Try it:
The required output is the line containing "健康財富 (253, 60)" and every line after it, transcribed exactly through the end of the data below.

#### Information shown

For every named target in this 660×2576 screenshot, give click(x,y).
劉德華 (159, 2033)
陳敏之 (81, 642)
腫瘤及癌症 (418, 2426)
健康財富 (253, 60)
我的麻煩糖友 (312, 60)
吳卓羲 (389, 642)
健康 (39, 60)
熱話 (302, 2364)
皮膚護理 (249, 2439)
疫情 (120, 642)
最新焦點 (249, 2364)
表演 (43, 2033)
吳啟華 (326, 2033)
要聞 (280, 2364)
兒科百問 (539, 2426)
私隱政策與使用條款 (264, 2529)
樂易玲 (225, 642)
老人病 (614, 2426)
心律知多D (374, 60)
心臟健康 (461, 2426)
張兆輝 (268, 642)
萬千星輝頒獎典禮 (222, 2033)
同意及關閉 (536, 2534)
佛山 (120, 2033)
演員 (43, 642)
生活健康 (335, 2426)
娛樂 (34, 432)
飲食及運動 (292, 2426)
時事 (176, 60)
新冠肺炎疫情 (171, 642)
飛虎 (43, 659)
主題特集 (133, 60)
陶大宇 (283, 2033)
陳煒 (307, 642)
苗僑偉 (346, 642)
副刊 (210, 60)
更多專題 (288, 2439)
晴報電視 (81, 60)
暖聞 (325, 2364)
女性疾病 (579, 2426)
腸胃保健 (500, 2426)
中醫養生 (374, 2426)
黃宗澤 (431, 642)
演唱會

########

Output:
健康財富 (253, 60)
我的麻煩糖友 (312, 60)
吳卓羲 (389, 642)
健康 (39, 60)
熱話 (302, 2364)
皮膚護理 (249, 2439)
疫情 (120, 642)
最新焦點 (249, 2364)
表演 (43, 2033)
吳啟華 (326, 2033)
要聞 (280, 2364)
兒科百問 (539, 2426)
私隱政策與使用條款 (264, 2529)
樂易玲 (225, 642)
老人病 (614, 2426)
心律知多D (374, 60)
心臟健康 (461, 2426)
張兆輝 (268, 642)
萬千星輝頒獎典禮 (222, 2033)
同意及關閉 (536, 2534)
佛山 (120, 2033)
演員 (43, 642)
生活健康 (335, 2426)
娛樂 (34, 432)
飲食及運動 (292, 2426)
時事 (176, 60)
新冠肺炎疫情 (171, 642)
飛虎 (43, 659)
主題特集 (133, 60)
陶大宇 (283, 2033)
陳煒 (307, 642)
苗僑偉 (346, 642)
副刊 (210, 60)
更多專題 (288, 2439)
晴報電視 (81, 60)
暖聞 (325, 2364)
女性疾病 (579, 2426)
腸胃保健 (500, 2426)
中醫養生 (374, 2426)
黃宗澤 (431, 642)
演唱會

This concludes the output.